Monday, November 16, 2009

Should I find out the sex of this baby?

I am pregnant with my second baby. I want this one to be different. I found out what I was having with my son. I want this one to be a suprise! Hubby wants to find out. He said at least he should find out so he can decorate the nursery (He won't let me see it.) I trust him that he won't tell anyone and will keep it a secret from me, but I don't want anything to slip up. This baby is just as much his as it is mine and I realize I should consider what he wants, but I still don't want to know. Am I being selfish? Hubby says that I can pick out all girl stuff and all boy stuff and he will pick up what ever it is. He wants to know why I want to not find out, and the biggest reason is sharing the suprise with the family. He suggested getting the u/s tech to write it on a piece of paper and finding out with the family at a party. I don't know what to do and keep him happy.

Should I find out the sex of this baby?
I think that sounds like fun. I would totally go for it. Then you can be surprized and he can set it up for you. It seems as though he's cool with you not knowing.

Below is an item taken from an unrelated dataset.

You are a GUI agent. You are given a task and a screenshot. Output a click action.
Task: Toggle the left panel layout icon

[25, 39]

And maybe this is something he want to do to serve you in a unique way so I say, let him do it.
Reply:Tell him to paint the nursery a pale yellow. It is a neutral baby color, good for girls and boys. Hey, sokme boys like pink, and some girls like blue, maybe flip a coin...
Reply:Do what it is that you want. Even though it may seem selfish, you are the one carrying this baby. Dealing with the cramps, joys, pains, and changes along with it. You should be the happiest when it is all said and done because it was majorly your journey. Im not saying exclude him, however what he is asking for can put your happiness in danger. If you ruin this pregnancy, which may possibly be your last, you will never know the excitement of learning seconds after your bundle of joy arrives. 5 months pregnant, when family learns it's a girl, the excitement is faded a bit and the only thing you get to say on Delivery day (D-day) is "She's here." Not very exciting, since they knew when she was coming too. Keep yourself happy. You deserve it.

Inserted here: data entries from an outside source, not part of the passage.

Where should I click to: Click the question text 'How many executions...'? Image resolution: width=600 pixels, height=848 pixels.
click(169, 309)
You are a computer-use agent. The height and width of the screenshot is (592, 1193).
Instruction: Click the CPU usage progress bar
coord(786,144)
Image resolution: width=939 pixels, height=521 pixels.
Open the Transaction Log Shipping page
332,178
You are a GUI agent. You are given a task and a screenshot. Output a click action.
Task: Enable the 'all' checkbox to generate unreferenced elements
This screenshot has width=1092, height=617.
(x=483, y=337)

Ps... decorate the room with neutral colors until it can be offsetted with some gender appropriate outfits. Paint the room Yellow or white and decorate with blue or pink after D-day.
Reply:its a hard 1 this i wanted to wait until baby was born but my hubby said it would best as money was tight and at least this way we can deal with it i did as he wanted and to be honest i wish i did,nt find out i really am hoping to get pregnant again jus as too have a surprise at the end of it maybe u should let him get his wish his is a good idea u dont need to know like u say u trust him Just do what u have to do with every other man on this planet keep on reminding him u dont want 2 know wish u and ur family all the besst good luck to the new arrival what ever he/she maybe xxxx
Reply:My wife and I will wait until the delivery to know the sex of the baby. It's one of the only true surprises left in the world.

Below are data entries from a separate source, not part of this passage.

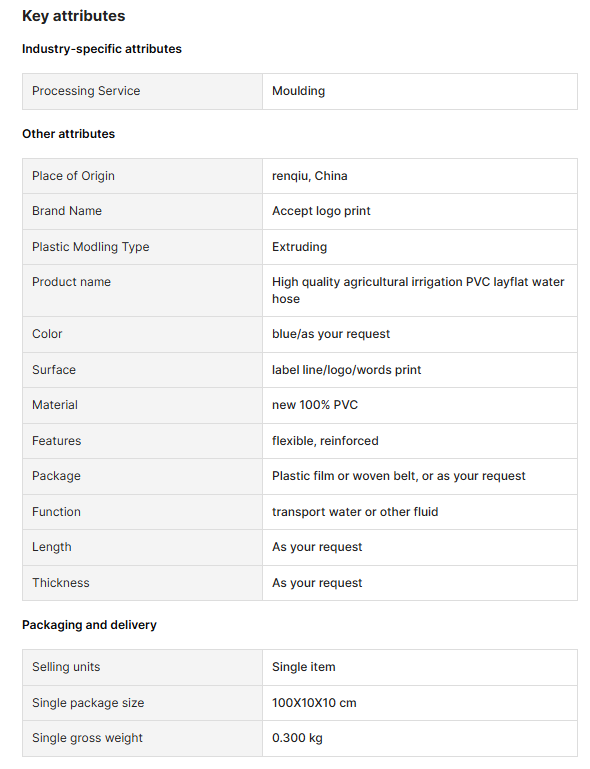Screen dimensions: 590x769
Task: Select the 0.300 kg gross weight value
Action: 297,738
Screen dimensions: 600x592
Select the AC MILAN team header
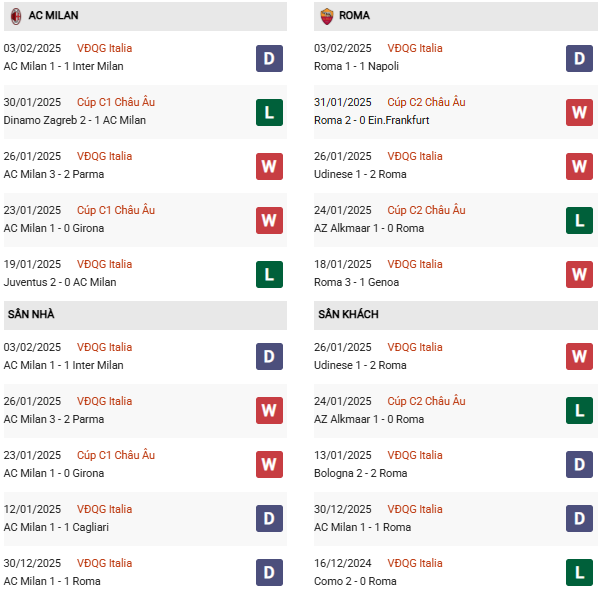coord(55,16)
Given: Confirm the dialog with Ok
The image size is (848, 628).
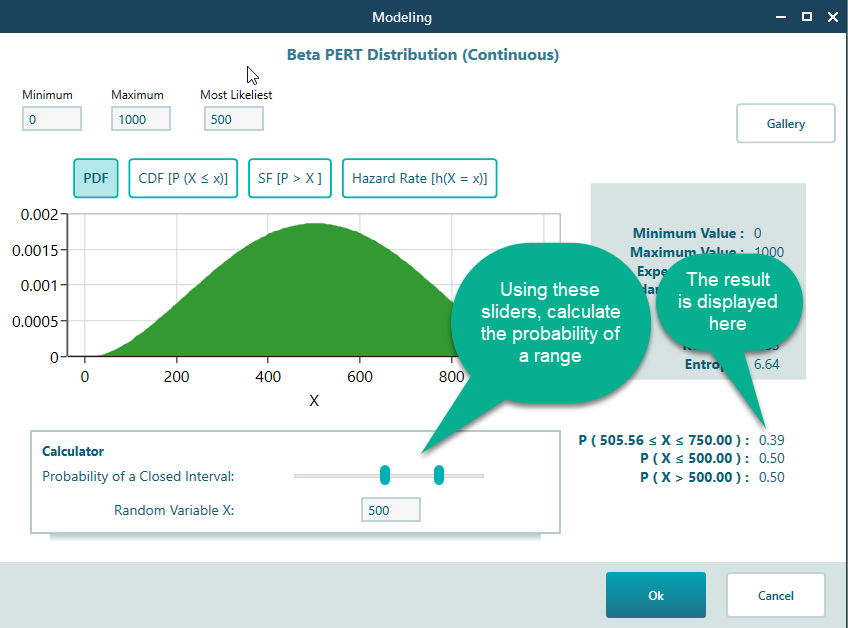Looking at the screenshot, I should click(655, 595).
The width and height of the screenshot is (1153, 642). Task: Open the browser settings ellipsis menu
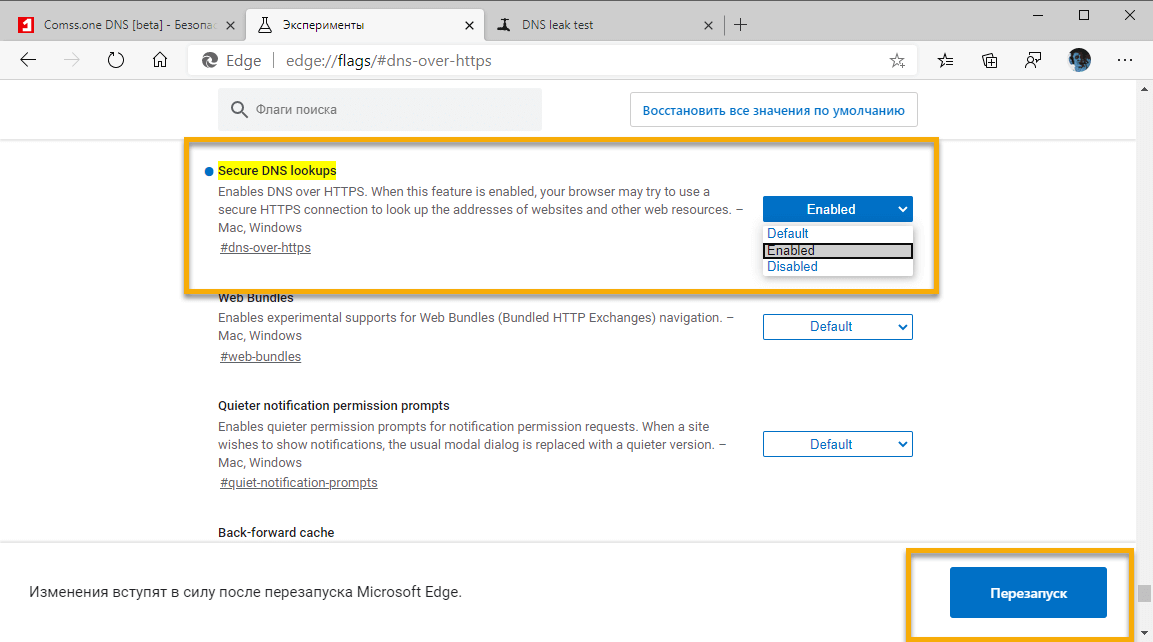(x=1124, y=60)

To the others that comment: "You will be surprised either way." Do you open your Christmas presents early because you'll be surprised anyway? There is a reason for waiting. Building the anticipation is part of the journey.
Reply:It's amazing how quickly people come to expect something as a 'right',not so many years ago there was no way to tell the sex of a baby before it was born.I chose not to find out with my children,I think it adds to the mystique and joy surrounding childbirth.Just because you can do something,it doesn't always mean you should.Wait it out,it makes the birth a little bit more special!
Reply:ur not being selfish..u just want it to be a surprise i dont blame ya
Reply:The baby will be a huge cellibration weather or not the sex is a surprise. I think it is best to know the sex so you can prepare yourself mentally.





If he knows, you will find out. You will see some pink or blue and the secret will be spoilled and then maybe you will be mad. Why risk that.
Reply:If it was my second child, I'd want it to be a surprise! I'm only pregnant with my first right now. It's a boy! We needed to find out to make sure we had everything we needed as first time parents. Maybe your husband can find out, and keep it a suprise from you!! :)
Reply:I was in your same situation and in the end just gave in. I decided it wasn't worth fighting with my husband over and besides, its a surprise whether you find out now or wait until the birth right?! Congratulations to you both!
Reply:How about he just finds out,he can still decorate the nursery and everything (u dont have to look)...If he wishes he can ask the u/s tech to tell him and not you..I found out the sex of my 2 children and im gonna find out with this one also,i think its so exciting going into the room and waiting...If u really do not want to know then just let him,it will all work out in the end then..Good Luck!
Reply:if u think he can keep it a secret then let him know what it is.